Start of RECORDS FOR PROCESSING

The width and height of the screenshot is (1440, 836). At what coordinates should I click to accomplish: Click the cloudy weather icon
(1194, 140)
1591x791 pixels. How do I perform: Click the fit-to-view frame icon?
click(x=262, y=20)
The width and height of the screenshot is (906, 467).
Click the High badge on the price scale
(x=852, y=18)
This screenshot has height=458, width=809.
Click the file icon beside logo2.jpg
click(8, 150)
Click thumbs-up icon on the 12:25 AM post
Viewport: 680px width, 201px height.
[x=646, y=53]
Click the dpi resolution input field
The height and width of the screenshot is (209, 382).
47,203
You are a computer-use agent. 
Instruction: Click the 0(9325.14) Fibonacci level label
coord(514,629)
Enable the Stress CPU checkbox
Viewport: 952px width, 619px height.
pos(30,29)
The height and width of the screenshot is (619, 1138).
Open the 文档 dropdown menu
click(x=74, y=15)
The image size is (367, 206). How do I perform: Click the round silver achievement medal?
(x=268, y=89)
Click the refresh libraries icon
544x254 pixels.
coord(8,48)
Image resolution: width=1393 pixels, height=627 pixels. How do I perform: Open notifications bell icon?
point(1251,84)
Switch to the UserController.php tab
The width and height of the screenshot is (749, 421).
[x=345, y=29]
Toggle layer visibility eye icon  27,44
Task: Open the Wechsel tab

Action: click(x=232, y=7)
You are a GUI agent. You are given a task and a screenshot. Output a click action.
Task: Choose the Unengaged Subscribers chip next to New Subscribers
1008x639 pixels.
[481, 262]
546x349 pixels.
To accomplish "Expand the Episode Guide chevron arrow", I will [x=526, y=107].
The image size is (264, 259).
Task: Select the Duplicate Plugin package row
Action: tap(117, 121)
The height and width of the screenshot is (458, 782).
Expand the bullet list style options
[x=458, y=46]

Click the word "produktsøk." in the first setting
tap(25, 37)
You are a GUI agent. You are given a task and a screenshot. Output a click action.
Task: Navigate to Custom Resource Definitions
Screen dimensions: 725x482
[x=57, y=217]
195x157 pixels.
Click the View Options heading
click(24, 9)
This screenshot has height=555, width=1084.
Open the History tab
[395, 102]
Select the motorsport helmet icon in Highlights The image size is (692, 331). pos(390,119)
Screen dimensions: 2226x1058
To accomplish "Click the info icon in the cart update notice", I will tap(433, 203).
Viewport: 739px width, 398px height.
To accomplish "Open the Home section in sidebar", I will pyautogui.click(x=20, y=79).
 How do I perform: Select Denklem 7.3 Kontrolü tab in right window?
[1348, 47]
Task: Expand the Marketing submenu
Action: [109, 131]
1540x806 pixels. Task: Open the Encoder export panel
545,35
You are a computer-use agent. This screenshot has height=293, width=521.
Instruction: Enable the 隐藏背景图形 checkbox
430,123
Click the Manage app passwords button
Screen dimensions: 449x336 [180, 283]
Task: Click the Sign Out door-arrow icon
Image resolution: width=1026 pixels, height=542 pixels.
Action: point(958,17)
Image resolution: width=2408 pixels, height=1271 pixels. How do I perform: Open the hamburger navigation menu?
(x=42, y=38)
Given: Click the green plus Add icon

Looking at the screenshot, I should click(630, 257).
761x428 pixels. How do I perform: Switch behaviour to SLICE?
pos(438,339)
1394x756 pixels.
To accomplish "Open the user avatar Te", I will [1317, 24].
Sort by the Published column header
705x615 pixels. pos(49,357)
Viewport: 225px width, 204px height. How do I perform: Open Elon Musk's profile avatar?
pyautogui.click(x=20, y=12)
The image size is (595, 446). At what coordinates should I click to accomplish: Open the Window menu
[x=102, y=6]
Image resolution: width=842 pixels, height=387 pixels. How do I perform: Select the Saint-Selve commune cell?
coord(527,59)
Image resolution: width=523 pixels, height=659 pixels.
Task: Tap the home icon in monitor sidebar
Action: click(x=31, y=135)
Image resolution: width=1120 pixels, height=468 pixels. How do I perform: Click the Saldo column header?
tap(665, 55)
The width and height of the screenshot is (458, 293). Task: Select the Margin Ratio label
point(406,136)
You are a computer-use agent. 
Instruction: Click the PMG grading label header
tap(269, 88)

End of RECORDS FOR PROCESSING

## [WHAT THE EXERCISE ASKS]
Rewrite the listing, switching each "How do I perform" to "Where should I click to" and leaving everything else unchanged.

## [WRITTEN RESPONSE]
The width and height of the screenshot is (1440, 836). At what coordinates should I click to accomplish: Click the cloudy weather icon
(1194, 140)
1591x791 pixels. Where should I click to: Click the fit-to-view frame icon?
click(x=262, y=20)
The width and height of the screenshot is (906, 467).
Click the High badge on the price scale
(x=852, y=18)
This screenshot has height=458, width=809.
Click the file icon beside logo2.jpg
click(8, 150)
Click thumbs-up icon on the 12:25 AM post
Viewport: 680px width, 201px height.
[x=646, y=53]
Click the dpi resolution input field
The height and width of the screenshot is (209, 382).
47,203
You are a computer-use agent. 
Instruction: Click the 0(9325.14) Fibonacci level label
coord(514,629)
Enable the Stress CPU checkbox
Viewport: 952px width, 619px height.
pos(30,29)
The height and width of the screenshot is (619, 1138).
Open the 文档 dropdown menu
click(x=74, y=15)
The image size is (367, 206). Where should I click to: Click the round silver achievement medal?
(x=268, y=89)
Click the refresh libraries icon
544x254 pixels.
coord(8,48)
Image resolution: width=1393 pixels, height=627 pixels. Where should I click to: Open notifications bell icon?
point(1251,84)
Switch to the UserController.php tab
The width and height of the screenshot is (749, 421).
[x=345, y=29]
Toggle layer visibility eye icon  27,44
Task: Open the Wechsel tab

Action: click(x=232, y=7)
You are a GUI agent. You are given a task and a screenshot. Output a click action.
Task: Choose the Unengaged Subscribers chip next to New Subscribers
1008x639 pixels.
[481, 262]
546x349 pixels.
To accomplish "Expand the Episode Guide chevron arrow", I will [x=526, y=107].
The image size is (264, 259).
Task: Select the Duplicate Plugin package row
Action: tap(117, 121)
The height and width of the screenshot is (458, 782).
Expand the bullet list style options
[x=458, y=46]

Click the word "produktsøk." in the first setting
tap(25, 37)
You are a GUI agent. You are given a task and a screenshot. Output a click action.
Task: Navigate to Custom Resource Definitions
Screen dimensions: 725x482
[x=57, y=217]
195x157 pixels.
Click the View Options heading
click(24, 9)
This screenshot has height=555, width=1084.
Open the History tab
[395, 102]
Select the motorsport helmet icon in Highlights The image size is (692, 331). pos(390,119)
Screen dimensions: 2226x1058
To accomplish "Click the info icon in the cart update notice", I will tap(433, 203).
Viewport: 739px width, 398px height.
To accomplish "Open the Home section in sidebar", I will pyautogui.click(x=20, y=79).
 Where should I click to: Select Denklem 7.3 Kontrolü tab in right window?
[1348, 47]
Task: Expand the Marketing submenu
Action: [109, 131]
1540x806 pixels. Task: Open the Encoder export panel
545,35
You are a computer-use agent. This screenshot has height=293, width=521.
Instruction: Enable the 隐藏背景图形 checkbox
430,123
Click the Manage app passwords button
Screen dimensions: 449x336 [180, 283]
Task: Click the Sign Out door-arrow icon
Image resolution: width=1026 pixels, height=542 pixels.
Action: point(958,17)
Image resolution: width=2408 pixels, height=1271 pixels. Where should I click to: Open the hamburger navigation menu?
(x=42, y=38)
Given: Click the green plus Add icon

Looking at the screenshot, I should click(630, 257).
761x428 pixels. Where should I click to: Switch behaviour to SLICE?
pos(438,339)
1394x756 pixels.
To accomplish "Open the user avatar Te", I will [1317, 24].
Sort by the Published column header
705x615 pixels. pos(49,357)
Viewport: 225px width, 204px height. Where should I click to: Open Elon Musk's profile avatar?
pyautogui.click(x=20, y=12)
The image size is (595, 446). At what coordinates should I click to accomplish: Open the Window menu
[x=102, y=6]
Image resolution: width=842 pixels, height=387 pixels. Where should I click to: Select the Saint-Selve commune cell?
coord(527,59)
Image resolution: width=523 pixels, height=659 pixels.
Task: Tap the home icon in monitor sidebar
Action: click(x=31, y=135)
Image resolution: width=1120 pixels, height=468 pixels. Where should I click to: Click the Saldo column header?
tap(665, 55)
The width and height of the screenshot is (458, 293). Task: Select the Margin Ratio label
point(406,136)
You are a computer-use agent. 
Instruction: Click the PMG grading label header
tap(269, 88)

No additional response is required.